Pioneering a novel cancer targeting glyco-immunotherapy strategy

Background: Human cells are coated in a thick layer of sticky sugars called the glycocalyx. Uniquely cancer cells are covered with an excess of the human 'sialic acid' sugar Neu5Ac, and this has been shown to 'camouflage' the cells from the immune system. However, 2 million years ago a hydroxylated form of this sugar known as Neu5Gc was also present on human cells, but evolutionary selection drove inactivation of the gene required for conversion of Neu5Ac to an ancestral sialic acid, and this resulted in the loss of the ancestral sugar from the surface of human cells. Following this selection event, humans have developed circulating antibodies against this sugar.

Objectives: The aim of the project is to resurrect this ancestral sugar specifically in prostate cancer cells using antibody-targeted gene delivery. This strategy would aim to unleash the immune system's existing antibodies to kill the cancer cells, constituting a completely novel approach to cancer immunotherapy.

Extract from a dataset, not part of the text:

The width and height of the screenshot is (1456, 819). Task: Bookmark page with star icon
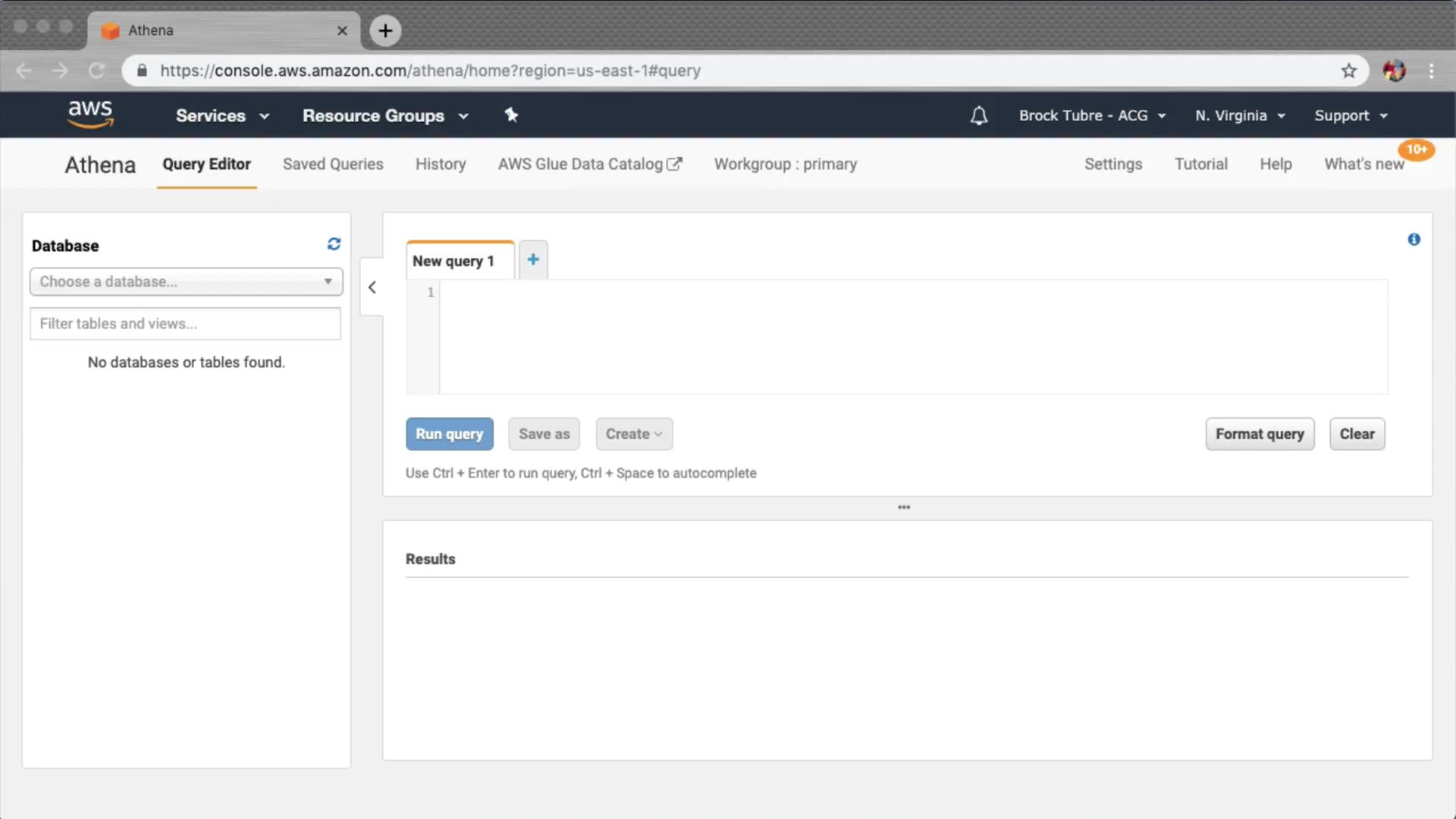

Experimental approach: Using novel chemical glyco-biology methods1,2 the student will contribute to the design of prostate cancer-cell specific gene delivery systems. The functional activity of these tools will be tested on well-established Prostate cancer (PCa) cell-lines, using a combination of flow cytometry, glycan mass spectrometry and immunofluorescence to determine the extent of cell surface glycan reengineering. Validation of the best delivery system will then follow using in vitro culture of primary prostate-isolated tumour cells and spheroids. This is a cross-disciplinary project primarily based at the University of York in the labs of Dr Martin Fascione (https://www.york.ac.uk/chemistry/staff/academic/d-g/mfascione/; Chemistry) and Dr Nathalie Signoret (https://www.york.ac.uk/biology/research/molecular-cellular-medicine/signoret/; Immunology, Hull York Medical School), and working collaboratively with Prof Craig Robson (https://www.ncl.ac.uk/medical-sciences/people/profile/cnrobson.html; Newcastle University Centre for Cancer). The student will train in aspects of organic chemistry, immunology and cancer cell biology specifically developing skills in glycoscience, protein bioconjugation, molecular biology, advanced cell imaging techniques and flow cytometry. The project would suit a candidate with an interest in translational science and any of chemical biology, glycoscience, immunology and/or cancer biology.

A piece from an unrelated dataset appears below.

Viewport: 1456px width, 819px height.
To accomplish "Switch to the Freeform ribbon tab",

Novelty and Timeliness: In the last decade treatment of cancer has been revolutionised by antibody delivery of small molecule drugs and subsequently by cancer immunotherapy strategies which coopt the patient's own immune system to fight the cancer. For the first time we aim to harness aspects of both these field defining strategies simultaneously through re-engineering of cell surface glycans.